In 'Bette Mifsud and the matter of photography' in Photogenic Papers Sue Best takes up that tired old duality of painting versus photography and the narrative that photography killed painting. She says:

The rivalrous and indeed violent relationship between photography and painting has a very long history; stretching from the painter Paul Delaroche's legendary prognosis on the birth of photography that: 'From today painting is dead' ... to the slightly acerbic asides from more recent writers on painting, such as Norman Bryson, about the dearth of theoretical writings on painting in comparison to the amount of critical attention lavishly bestowed upon photography....[In this narrative] Photography.... is aligned with the mechanical, the industrial, and in some way has contributed to, or produced, what is variously referred to as 'the crisis' 'the end' or 'the mourning' of painting....It would seem that not only has photography challenged painting, and indeed gained ascendancy over painting (if one concedes, as Lyotard does, the technoscientific world has more need for photography than it has for painting), it has also, to add insult to injury, become the very model for painting to follow.

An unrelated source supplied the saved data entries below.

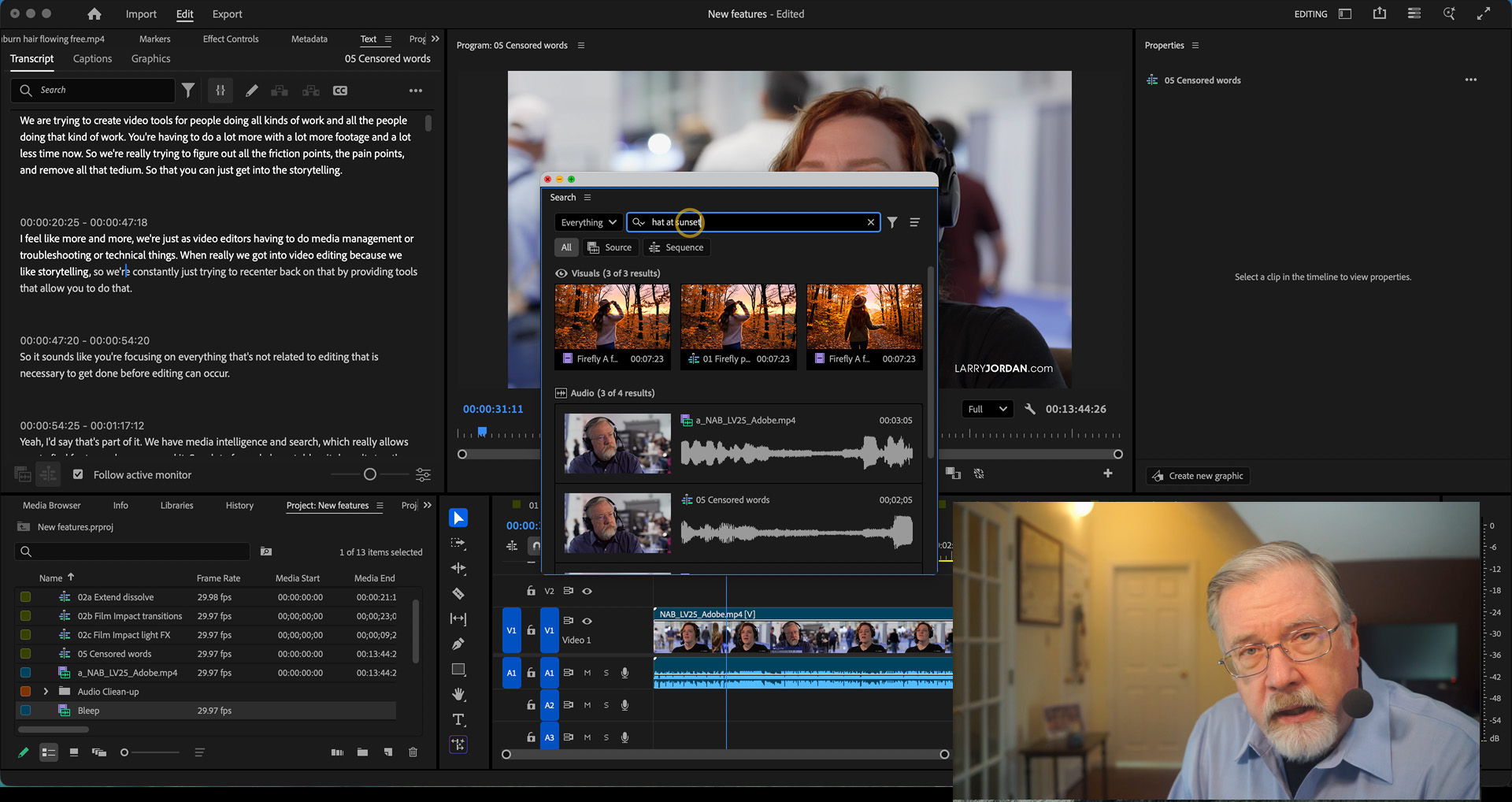Select the Type tool
Screen dimensions: 1512x802
click(x=458, y=719)
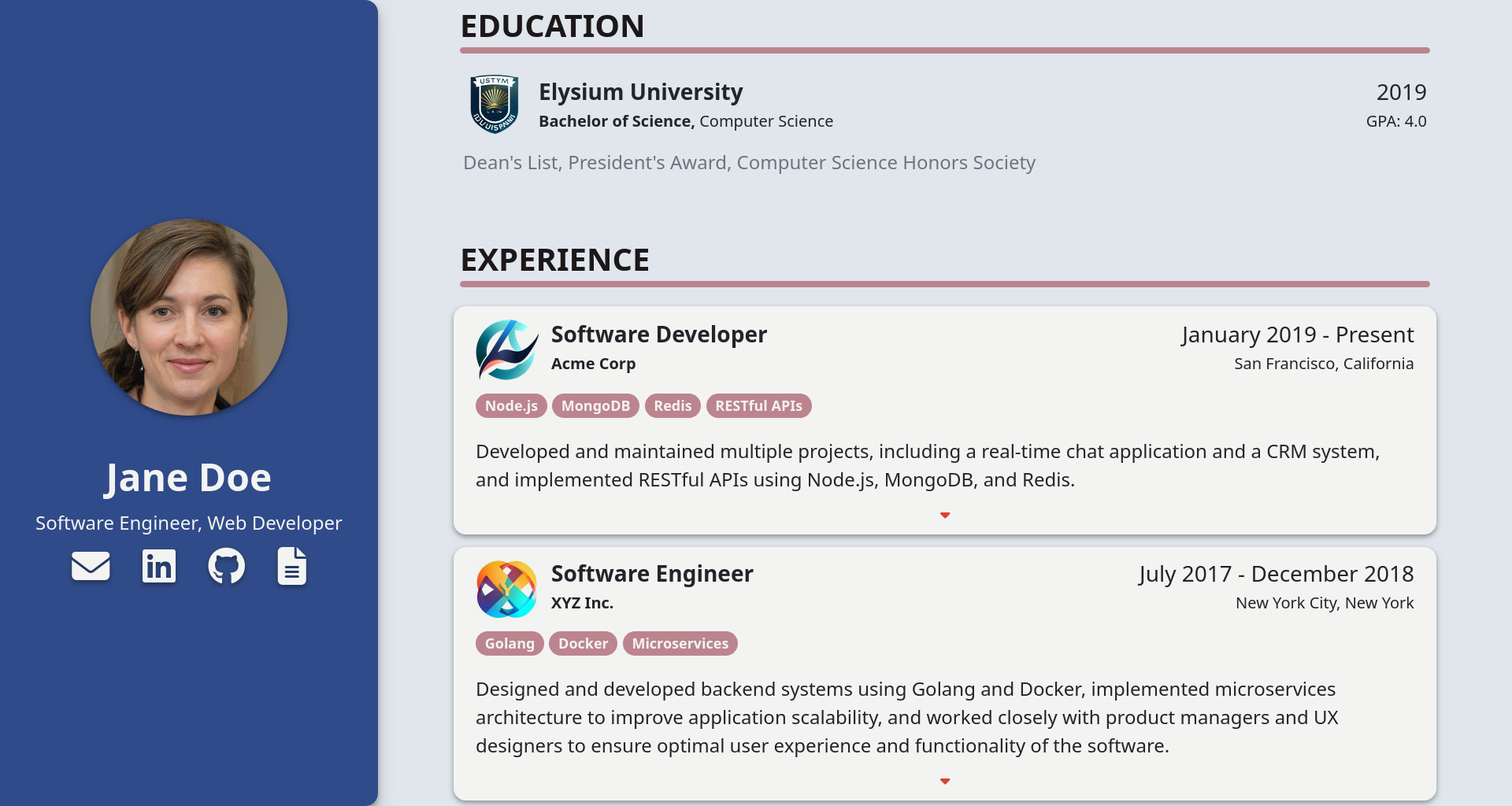Image resolution: width=1512 pixels, height=806 pixels.
Task: Click the Software Developer job title
Action: click(658, 335)
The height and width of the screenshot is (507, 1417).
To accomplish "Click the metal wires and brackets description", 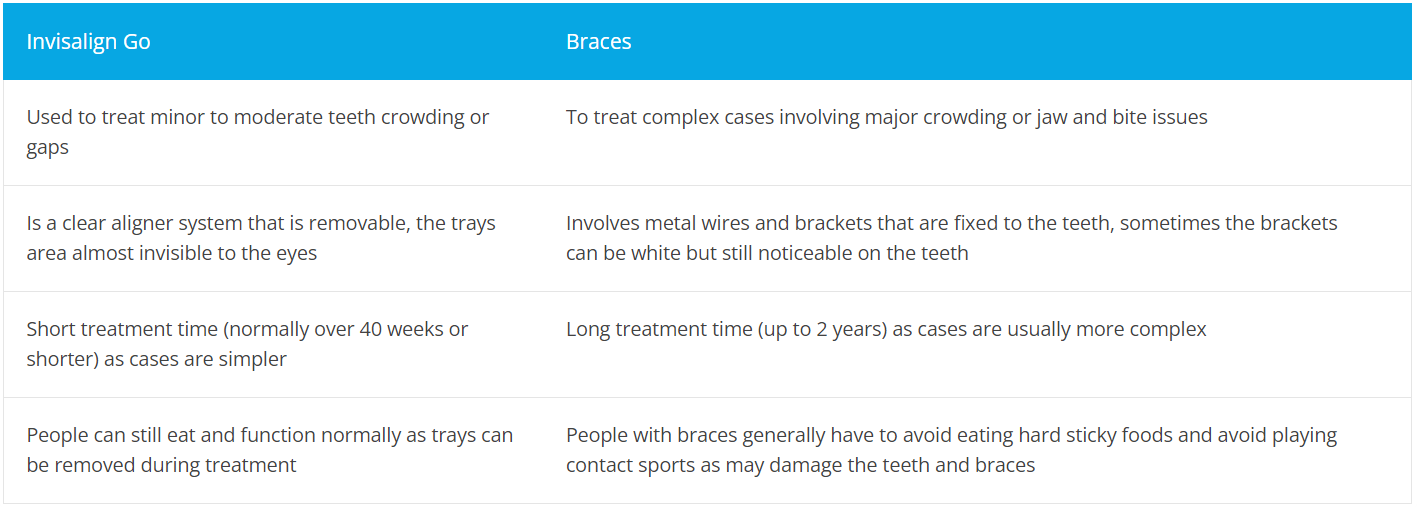I will [x=950, y=238].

She adds that that photography is now drawn into the dialectical field exemplified by the painterly avant-garde. Photography, like painting before it, can pose the question of its identity only because it is now relatively autonomous - photography no longer serves an end that is foreign to it. According to Lyotard the State now has greater need for data, know-how and wealth; photography's imaging of the world has been superseded. Baudelaire's prescribed role for photography as mere hand-maiden to art and science has thus been negated.If photography is indeed now part of the dialectical avant garde then it is perhaps because, as Victor Burgin suggests, the rise of the computer has raised the question of the end of photography.
Sh then asks:
But how does this place photography vis-à-vis painting? Is photography continuing the essentialist urge of the early avant-garde, asking about its identity in order to discover its irreducible essence, while painting enters the next phase: the end of the end, that is the end of the essentialist urge - its deconstruction..... This would tend to suggest that photography remains modernist in a thoroughly Greenbergian manner; exploring its 'intrinsic capacities' as outlined by John Szarkowski : detail, frame, thing itself, time, vantage point.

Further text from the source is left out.